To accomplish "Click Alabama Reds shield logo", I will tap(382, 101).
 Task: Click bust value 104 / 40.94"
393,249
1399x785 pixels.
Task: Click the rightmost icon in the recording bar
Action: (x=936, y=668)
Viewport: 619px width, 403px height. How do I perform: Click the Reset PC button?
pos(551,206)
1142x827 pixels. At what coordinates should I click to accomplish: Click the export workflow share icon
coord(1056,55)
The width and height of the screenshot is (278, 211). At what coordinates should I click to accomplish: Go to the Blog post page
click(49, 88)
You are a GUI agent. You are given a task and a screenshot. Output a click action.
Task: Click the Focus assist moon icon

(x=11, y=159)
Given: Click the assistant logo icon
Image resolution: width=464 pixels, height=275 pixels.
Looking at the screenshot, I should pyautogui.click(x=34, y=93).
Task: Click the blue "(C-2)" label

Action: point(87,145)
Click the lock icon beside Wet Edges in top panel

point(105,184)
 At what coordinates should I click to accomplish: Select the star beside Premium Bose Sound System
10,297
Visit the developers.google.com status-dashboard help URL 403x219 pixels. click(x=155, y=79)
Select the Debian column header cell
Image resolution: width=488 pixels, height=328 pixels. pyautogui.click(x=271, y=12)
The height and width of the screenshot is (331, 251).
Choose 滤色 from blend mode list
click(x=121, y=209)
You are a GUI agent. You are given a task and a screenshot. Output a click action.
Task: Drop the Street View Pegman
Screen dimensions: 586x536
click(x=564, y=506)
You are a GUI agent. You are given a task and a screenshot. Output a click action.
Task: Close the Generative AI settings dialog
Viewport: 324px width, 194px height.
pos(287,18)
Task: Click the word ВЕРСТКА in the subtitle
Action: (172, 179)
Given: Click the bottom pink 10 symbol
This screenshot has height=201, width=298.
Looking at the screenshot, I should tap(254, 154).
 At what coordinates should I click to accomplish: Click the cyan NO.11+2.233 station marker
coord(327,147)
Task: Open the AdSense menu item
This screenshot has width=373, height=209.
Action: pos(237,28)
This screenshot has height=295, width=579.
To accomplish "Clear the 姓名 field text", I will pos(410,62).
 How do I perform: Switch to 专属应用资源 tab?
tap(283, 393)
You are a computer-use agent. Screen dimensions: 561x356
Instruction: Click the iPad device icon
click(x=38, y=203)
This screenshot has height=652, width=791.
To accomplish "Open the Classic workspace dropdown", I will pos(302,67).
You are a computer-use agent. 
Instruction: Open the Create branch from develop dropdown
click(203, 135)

.....

_TASK DIRECTIONS_.
Repeat each line above exactly as written.

_REPLY TO THE TASK_.
To accomplish "Click Alabama Reds shield logo", I will tap(382, 101).
 Task: Click bust value 104 / 40.94"
393,249
1399x785 pixels.
Task: Click the rightmost icon in the recording bar
Action: (x=936, y=668)
Viewport: 619px width, 403px height. How do I perform: Click the Reset PC button?
pos(551,206)
1142x827 pixels. At what coordinates should I click to accomplish: Click the export workflow share icon
coord(1056,55)
The width and height of the screenshot is (278, 211). At what coordinates should I click to accomplish: Go to the Blog post page
click(49, 88)
You are a GUI agent. You are given a task and a screenshot. Output a click action.
Task: Click the Focus assist moon icon

(x=11, y=159)
Given: Click the assistant logo icon
Image resolution: width=464 pixels, height=275 pixels.
Looking at the screenshot, I should pyautogui.click(x=34, y=93).
Task: Click the blue "(C-2)" label

Action: point(87,145)
Click the lock icon beside Wet Edges in top panel

point(105,184)
 At what coordinates should I click to accomplish: Select the star beside Premium Bose Sound System
10,297
Visit the developers.google.com status-dashboard help URL 403x219 pixels. click(x=155, y=79)
Select the Debian column header cell
Image resolution: width=488 pixels, height=328 pixels. pyautogui.click(x=271, y=12)
The height and width of the screenshot is (331, 251).
Choose 滤色 from blend mode list
click(x=121, y=209)
You are a GUI agent. You are given a task and a screenshot. Output a click action.
Task: Drop the Street View Pegman
Screen dimensions: 586x536
click(x=564, y=506)
You are a GUI agent. You are given a task and a screenshot. Output a click action.
Task: Close the Generative AI settings dialog
Viewport: 324px width, 194px height.
pos(287,18)
Task: Click the word ВЕРСТКА in the subtitle
Action: (172, 179)
Given: Click the bottom pink 10 symbol
This screenshot has height=201, width=298.
Looking at the screenshot, I should tap(254, 154).
 At what coordinates should I click to accomplish: Click the cyan NO.11+2.233 station marker
coord(327,147)
Task: Open the AdSense menu item
This screenshot has width=373, height=209.
Action: pos(237,28)
This screenshot has height=295, width=579.
To accomplish "Clear the 姓名 field text", I will pos(410,62).
 How do I perform: Switch to 专属应用资源 tab?
tap(283, 393)
You are a computer-use agent. Screen dimensions: 561x356
Instruction: Click the iPad device icon
click(x=38, y=203)
This screenshot has height=652, width=791.
To accomplish "Open the Classic workspace dropdown", I will pos(302,67).
You are a computer-use agent. 
Instruction: Open the Create branch from develop dropdown
click(203, 135)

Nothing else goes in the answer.